C’è poi il secondo luogo che è la Chiesa con il rito delle Esequie. È bene ricordare che deve essere celebrazione liturgica «seria, semplice e bella […] veicolo del mistero, rimanendo al tempo stesso intelligibile, capace di narrare la perenne alleanza di Dio con gli uomini» (Comunicare il Vangelo in un mondo che cambia, n. 49).
Infine il terzo luogo è il cimitero. Sappiamo bene come la processione al cimitero, dove è ancora possibile, è un momento particolarmente importante a condizione che sia non troppo lunga e si svolga come una vera processione con la preghiera e, se possibile, il suono delle campane.
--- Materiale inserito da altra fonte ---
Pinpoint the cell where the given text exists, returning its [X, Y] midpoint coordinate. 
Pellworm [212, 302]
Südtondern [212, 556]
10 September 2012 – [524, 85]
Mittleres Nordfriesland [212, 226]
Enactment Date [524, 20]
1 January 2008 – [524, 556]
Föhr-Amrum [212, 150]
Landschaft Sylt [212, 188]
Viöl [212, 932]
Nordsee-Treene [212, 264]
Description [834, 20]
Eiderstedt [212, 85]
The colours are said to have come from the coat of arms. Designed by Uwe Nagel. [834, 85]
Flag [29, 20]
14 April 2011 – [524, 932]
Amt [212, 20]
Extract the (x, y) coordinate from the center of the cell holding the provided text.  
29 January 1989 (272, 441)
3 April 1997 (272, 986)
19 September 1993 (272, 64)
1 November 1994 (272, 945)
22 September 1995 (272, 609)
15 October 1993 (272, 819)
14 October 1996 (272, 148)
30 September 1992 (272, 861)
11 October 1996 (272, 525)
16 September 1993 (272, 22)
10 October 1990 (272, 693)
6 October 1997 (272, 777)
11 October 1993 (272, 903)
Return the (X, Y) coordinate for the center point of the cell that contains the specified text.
È oggi più facile vedere cortei di automobili che vanno al cimitero che processioni. È invece possibile, anzi più che opportuna, la preghiera che accompagna il momento della sepoltura. Il rituale offre opportuni schemi di preghiera che possono essere guidate anche da un ministro laico.
Nel nuovo rito è prevista anche una liturgia specifica per la cremazione, a condizione che essa non nasca dal disprezzo del corpo.

 

CONCLUSIONE
Il rischio di perdere la speranza nella vita eterna è presente in noi cristiani. Molti pensano che il vangelo sia semplicemente un modo buono e giusto di vivere. In questo contesto diventa importante un rito che ripropone il tema della risurrezione dei morti, della vita eterna e quindi di Gesù, salvatore dell’umanità, centro della esperienza cristiana. Tutto questo, poi, è inserito dentro una presenza affettuosa e consolante accanto a chi è colpito dal dolore perché non si smarrisca, perdendo il dono prezioso della fede. Come il sacramento dell’unzione dei malati vuol far sentire a chi è provato dalla malattia che il Signore non l’ha abbandonato, anzi lo vuole conformare a sé, così il rito delle esequie, pur non essendo un sacaramento ma un sacramentale, vuole non solo raccomandare a Dio chi muore ma vuole anche aiutare chi resta a non essere sopraffatto dal dolore con l’aiuto di Dio (richiesto con la preghiera) e con la vicinanza della Chiesa. Il nuovo rito è una grande occasione da non perdere per rivitalizzare la fede delle nostre comunità a condizione che ne cogliamo lo spirito e lo impariamo a celebrare.